Problem statement:
Copy word for word everything in the entries below, from the line containing "The height and width of the screenshot is (923, 1316)." down to the line containing "center [67, 111].", including both of those lines.

** Begin Exercise materials **

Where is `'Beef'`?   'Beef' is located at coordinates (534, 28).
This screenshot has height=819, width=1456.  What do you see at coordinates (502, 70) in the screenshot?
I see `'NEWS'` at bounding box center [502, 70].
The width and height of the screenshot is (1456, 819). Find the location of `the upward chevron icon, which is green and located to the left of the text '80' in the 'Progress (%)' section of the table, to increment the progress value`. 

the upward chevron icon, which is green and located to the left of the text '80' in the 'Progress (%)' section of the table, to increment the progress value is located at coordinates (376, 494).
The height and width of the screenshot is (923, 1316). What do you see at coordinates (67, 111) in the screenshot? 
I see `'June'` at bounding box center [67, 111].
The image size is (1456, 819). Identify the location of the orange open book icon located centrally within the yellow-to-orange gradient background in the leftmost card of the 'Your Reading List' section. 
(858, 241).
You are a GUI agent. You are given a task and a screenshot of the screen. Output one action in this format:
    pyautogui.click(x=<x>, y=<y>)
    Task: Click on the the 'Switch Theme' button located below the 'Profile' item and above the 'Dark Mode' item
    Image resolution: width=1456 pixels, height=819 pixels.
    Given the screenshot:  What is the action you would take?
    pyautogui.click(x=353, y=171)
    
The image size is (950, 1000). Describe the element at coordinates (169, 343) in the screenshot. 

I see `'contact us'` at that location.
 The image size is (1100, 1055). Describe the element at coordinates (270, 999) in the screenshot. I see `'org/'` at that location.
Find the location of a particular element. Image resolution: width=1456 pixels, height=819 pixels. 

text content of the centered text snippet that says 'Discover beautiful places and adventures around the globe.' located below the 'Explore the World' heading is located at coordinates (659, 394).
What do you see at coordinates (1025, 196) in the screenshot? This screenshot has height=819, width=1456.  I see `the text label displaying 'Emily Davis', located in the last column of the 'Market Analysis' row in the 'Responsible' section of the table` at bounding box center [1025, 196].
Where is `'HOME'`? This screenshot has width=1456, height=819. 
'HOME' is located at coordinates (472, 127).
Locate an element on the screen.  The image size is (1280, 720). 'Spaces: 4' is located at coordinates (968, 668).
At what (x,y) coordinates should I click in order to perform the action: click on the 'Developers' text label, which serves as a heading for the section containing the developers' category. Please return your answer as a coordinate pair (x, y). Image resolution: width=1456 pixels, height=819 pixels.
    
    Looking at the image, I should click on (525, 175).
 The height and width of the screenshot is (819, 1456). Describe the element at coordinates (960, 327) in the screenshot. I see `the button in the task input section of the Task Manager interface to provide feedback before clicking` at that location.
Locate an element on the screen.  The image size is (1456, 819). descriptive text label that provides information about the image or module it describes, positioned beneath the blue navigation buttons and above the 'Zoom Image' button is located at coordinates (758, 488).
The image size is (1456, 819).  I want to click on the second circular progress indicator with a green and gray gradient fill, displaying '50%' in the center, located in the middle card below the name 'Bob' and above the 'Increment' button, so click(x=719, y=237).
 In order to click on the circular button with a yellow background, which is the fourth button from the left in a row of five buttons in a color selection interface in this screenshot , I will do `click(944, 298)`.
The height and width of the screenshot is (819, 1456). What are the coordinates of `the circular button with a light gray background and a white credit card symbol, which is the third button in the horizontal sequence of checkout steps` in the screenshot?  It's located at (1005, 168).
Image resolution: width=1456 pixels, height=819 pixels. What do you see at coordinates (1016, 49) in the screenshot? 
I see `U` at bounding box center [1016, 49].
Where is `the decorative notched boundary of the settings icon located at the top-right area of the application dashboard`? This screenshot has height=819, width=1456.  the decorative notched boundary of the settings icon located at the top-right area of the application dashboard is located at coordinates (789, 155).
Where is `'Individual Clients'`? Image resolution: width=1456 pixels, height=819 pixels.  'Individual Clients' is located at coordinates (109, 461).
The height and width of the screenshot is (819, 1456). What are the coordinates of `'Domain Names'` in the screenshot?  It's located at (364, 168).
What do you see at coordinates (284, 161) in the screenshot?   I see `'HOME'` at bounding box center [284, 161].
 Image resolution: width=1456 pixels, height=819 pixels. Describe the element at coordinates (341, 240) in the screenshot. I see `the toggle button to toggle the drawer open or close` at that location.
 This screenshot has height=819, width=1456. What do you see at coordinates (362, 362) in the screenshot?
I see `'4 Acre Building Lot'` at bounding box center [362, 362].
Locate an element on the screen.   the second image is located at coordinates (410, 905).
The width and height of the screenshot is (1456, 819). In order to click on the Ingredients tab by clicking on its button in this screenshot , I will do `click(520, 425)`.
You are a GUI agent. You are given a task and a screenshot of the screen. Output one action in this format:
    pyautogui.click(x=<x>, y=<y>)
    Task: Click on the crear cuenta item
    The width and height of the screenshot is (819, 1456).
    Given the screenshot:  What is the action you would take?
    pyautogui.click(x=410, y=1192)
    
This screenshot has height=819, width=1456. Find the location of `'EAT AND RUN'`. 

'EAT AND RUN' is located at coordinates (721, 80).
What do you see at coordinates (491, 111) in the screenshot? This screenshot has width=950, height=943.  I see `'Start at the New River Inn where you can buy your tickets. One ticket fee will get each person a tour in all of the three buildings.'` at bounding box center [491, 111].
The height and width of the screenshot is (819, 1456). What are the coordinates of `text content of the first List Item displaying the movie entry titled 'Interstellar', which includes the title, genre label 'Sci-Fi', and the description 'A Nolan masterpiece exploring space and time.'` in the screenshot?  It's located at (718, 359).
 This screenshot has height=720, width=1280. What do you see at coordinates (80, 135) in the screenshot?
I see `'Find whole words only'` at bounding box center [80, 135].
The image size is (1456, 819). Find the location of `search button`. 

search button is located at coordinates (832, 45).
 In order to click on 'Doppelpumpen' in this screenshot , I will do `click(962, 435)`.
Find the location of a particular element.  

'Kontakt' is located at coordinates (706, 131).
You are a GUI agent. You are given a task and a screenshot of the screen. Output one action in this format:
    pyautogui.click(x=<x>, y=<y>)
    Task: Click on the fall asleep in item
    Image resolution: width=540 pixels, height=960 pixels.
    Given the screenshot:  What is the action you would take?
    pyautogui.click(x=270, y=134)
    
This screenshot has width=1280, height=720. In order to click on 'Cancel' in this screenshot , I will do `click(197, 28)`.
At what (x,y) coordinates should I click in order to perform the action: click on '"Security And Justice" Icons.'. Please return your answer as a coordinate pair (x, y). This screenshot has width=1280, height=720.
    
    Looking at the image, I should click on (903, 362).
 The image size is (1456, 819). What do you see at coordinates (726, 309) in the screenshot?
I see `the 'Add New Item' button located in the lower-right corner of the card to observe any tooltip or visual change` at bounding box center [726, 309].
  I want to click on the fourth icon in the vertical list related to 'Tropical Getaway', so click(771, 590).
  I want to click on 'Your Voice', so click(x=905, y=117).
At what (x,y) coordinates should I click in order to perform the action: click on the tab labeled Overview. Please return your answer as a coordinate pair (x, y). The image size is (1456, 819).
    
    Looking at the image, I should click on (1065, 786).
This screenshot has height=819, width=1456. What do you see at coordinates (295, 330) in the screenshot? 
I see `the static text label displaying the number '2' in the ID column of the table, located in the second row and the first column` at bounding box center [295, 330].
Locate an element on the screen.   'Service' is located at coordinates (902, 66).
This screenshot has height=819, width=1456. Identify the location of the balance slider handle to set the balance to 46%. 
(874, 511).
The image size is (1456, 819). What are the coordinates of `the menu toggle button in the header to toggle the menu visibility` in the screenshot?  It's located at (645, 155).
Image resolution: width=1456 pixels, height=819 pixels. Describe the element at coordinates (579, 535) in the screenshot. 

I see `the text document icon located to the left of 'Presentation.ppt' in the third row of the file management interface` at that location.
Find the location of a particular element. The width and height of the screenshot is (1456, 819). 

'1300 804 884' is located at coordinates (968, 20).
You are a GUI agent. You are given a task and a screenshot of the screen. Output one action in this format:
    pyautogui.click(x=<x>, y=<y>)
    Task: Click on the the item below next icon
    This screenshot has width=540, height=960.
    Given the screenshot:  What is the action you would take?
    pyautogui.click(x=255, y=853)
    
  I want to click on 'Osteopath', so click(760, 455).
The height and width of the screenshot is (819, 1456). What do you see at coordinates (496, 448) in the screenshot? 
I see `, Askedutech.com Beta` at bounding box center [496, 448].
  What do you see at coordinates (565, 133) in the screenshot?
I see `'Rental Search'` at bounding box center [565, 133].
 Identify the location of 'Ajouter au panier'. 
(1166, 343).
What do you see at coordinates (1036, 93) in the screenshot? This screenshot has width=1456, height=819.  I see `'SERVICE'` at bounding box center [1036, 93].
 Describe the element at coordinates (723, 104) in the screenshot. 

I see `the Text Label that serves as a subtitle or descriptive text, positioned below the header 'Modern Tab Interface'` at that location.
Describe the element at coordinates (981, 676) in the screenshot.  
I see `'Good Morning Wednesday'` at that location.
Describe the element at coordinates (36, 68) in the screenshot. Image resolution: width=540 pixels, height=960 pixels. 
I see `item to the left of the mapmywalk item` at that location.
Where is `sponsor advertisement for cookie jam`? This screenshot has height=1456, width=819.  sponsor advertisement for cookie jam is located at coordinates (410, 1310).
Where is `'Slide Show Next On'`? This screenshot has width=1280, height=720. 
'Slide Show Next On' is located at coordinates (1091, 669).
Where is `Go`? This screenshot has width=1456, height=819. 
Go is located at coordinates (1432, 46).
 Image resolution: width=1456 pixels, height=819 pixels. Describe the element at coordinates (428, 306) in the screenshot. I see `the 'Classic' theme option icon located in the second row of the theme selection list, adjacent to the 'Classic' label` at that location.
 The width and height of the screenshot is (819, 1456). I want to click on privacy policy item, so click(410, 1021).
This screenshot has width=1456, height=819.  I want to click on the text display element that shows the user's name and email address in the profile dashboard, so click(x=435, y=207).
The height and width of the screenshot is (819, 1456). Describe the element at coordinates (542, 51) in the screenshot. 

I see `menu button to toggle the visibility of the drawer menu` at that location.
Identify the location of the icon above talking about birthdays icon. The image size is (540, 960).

** End Exercise materials **

Reply:
The height and width of the screenshot is (923, 1316). What do you see at coordinates (67, 111) in the screenshot? 
I see `'June'` at bounding box center [67, 111].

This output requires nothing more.